WORK INSTRUCTIONS:
Pick out every line of the records that contains the word "progress", and copy each of those lines.

☆ ☆ ☆

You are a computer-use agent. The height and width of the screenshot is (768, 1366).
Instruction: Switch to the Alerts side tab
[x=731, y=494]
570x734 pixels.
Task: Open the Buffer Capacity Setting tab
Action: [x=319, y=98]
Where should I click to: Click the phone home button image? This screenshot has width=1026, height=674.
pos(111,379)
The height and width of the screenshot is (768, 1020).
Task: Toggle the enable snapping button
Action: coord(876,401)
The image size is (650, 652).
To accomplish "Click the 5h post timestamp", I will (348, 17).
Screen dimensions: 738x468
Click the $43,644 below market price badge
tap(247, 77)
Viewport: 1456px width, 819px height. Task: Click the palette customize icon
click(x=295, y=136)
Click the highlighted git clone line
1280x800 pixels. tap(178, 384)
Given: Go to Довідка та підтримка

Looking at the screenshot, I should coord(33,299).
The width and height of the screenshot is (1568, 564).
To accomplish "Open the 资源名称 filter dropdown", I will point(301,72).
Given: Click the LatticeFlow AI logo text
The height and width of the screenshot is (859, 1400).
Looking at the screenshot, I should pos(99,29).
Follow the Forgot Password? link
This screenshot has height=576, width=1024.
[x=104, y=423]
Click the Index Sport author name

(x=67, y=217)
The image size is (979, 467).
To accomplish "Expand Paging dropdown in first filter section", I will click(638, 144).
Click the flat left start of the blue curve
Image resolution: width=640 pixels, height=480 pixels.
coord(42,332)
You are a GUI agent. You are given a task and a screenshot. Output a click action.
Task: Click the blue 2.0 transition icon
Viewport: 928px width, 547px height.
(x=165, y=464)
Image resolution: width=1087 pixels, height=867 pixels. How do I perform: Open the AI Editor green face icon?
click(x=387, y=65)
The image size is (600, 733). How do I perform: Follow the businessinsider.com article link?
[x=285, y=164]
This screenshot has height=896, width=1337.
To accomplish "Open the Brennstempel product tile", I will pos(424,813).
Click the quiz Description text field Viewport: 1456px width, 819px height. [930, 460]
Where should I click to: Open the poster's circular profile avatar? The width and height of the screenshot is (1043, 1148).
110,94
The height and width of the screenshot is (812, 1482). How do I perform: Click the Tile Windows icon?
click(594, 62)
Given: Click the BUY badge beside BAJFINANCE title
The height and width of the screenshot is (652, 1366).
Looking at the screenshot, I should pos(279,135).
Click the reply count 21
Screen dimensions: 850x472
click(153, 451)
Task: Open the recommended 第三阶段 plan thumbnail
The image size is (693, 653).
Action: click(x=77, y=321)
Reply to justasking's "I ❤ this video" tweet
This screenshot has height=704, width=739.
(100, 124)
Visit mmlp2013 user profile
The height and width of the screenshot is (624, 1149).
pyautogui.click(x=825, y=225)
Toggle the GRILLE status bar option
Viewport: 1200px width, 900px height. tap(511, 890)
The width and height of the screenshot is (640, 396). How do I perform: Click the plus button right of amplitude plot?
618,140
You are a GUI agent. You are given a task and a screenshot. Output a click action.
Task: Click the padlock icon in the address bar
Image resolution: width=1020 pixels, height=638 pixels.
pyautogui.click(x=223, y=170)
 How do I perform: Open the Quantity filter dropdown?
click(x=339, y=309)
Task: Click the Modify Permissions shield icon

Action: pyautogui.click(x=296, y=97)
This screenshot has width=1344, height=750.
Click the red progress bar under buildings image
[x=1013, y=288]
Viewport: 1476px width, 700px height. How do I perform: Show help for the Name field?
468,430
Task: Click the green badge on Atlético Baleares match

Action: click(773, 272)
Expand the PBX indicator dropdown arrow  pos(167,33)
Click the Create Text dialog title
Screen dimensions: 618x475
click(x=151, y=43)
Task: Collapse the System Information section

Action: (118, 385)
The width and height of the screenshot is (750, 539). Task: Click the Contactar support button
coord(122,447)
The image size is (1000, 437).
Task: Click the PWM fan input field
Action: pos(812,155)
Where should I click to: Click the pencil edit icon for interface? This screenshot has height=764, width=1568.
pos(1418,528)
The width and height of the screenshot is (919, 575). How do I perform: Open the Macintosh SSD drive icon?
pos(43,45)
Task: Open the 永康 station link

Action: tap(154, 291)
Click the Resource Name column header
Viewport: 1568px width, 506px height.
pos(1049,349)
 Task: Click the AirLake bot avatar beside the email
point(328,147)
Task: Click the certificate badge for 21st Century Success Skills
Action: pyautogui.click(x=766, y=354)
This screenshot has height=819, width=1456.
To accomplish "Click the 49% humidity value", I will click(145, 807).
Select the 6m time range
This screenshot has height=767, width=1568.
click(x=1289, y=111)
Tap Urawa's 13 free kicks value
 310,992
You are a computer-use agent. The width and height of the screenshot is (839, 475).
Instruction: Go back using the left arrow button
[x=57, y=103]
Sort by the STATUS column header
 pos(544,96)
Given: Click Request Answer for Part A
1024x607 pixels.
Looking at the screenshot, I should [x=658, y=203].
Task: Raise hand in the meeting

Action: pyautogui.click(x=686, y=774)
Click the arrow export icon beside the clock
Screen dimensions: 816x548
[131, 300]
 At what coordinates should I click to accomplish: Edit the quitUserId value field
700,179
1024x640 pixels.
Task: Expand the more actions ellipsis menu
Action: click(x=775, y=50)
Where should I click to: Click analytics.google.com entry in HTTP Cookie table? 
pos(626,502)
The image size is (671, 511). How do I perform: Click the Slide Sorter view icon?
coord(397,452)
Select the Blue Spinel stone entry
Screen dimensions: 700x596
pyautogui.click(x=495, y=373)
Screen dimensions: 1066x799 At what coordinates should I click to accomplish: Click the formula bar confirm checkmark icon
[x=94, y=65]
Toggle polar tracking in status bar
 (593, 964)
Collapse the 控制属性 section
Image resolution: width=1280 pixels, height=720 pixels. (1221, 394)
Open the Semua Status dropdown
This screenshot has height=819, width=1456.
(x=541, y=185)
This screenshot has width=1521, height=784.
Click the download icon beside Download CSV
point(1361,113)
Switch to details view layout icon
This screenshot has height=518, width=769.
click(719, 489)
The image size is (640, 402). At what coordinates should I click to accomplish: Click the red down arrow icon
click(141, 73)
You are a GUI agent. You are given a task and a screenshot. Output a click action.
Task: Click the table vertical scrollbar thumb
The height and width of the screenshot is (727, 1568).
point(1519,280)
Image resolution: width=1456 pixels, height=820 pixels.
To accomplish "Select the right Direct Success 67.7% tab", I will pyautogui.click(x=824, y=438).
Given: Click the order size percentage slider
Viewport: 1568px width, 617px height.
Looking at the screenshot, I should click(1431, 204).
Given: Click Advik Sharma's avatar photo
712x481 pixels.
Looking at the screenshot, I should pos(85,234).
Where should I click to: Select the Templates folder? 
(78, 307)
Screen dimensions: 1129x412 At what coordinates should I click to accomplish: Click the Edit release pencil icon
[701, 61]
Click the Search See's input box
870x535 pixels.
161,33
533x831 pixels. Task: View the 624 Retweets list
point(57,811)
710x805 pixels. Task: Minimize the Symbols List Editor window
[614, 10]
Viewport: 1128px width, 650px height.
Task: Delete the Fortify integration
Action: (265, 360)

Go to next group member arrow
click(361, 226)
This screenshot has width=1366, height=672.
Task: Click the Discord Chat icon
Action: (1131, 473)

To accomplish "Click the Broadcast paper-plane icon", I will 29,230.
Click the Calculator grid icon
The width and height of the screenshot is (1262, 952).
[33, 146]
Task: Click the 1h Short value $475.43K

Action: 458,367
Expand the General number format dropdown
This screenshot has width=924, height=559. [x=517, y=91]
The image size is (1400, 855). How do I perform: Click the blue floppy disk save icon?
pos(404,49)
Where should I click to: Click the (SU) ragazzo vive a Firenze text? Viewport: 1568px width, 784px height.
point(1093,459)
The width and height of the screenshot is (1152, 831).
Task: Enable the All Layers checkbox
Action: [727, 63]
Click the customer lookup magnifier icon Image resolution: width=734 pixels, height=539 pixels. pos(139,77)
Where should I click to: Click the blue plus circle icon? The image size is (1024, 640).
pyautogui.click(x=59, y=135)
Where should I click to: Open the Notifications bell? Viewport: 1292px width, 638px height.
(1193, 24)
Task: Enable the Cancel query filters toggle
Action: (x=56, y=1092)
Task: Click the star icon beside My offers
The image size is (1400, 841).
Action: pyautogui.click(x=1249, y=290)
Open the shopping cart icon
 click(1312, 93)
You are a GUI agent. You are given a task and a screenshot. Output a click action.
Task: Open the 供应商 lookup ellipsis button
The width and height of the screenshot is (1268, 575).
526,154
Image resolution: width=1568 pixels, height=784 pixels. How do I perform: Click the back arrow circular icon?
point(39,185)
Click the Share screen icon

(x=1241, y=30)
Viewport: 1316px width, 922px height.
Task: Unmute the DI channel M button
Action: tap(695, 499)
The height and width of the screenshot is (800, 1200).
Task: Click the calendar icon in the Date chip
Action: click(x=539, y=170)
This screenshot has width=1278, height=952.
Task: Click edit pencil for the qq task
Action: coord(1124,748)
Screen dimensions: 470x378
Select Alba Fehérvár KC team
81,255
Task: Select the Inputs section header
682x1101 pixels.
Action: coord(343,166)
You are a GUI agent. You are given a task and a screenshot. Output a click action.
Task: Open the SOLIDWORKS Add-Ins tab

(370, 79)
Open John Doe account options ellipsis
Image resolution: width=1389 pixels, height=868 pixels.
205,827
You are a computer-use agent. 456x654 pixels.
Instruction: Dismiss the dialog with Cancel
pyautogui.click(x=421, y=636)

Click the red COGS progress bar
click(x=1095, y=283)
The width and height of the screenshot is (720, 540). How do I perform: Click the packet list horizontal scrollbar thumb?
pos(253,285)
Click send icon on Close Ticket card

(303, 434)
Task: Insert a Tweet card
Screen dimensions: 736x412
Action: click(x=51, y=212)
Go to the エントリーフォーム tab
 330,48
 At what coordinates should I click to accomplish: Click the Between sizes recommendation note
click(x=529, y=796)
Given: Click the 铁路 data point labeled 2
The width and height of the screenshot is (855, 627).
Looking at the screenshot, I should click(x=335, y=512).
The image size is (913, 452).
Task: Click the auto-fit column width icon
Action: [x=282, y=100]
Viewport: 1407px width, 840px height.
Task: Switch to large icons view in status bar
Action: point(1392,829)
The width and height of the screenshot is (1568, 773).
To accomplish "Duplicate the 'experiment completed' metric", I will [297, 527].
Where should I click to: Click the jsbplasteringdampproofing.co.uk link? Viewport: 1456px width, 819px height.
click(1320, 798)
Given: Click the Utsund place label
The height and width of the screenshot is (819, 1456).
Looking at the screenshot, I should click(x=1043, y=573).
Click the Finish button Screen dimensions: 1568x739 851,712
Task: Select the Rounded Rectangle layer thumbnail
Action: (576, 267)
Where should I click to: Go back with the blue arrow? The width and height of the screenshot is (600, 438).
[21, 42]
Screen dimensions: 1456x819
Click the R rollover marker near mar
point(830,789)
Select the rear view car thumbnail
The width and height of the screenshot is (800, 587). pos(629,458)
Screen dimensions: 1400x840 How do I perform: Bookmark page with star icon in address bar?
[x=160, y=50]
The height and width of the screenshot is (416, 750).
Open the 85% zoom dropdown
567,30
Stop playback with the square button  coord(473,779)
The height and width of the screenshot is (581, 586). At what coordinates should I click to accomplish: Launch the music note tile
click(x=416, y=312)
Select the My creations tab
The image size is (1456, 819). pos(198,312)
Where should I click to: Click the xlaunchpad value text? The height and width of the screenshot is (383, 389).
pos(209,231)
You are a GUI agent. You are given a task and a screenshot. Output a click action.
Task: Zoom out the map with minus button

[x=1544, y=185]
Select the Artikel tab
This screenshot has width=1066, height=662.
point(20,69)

☆ ☆ ☆

TASK ANSWER:
Click the red progress bar under buildings image
Click the red COGS progress bar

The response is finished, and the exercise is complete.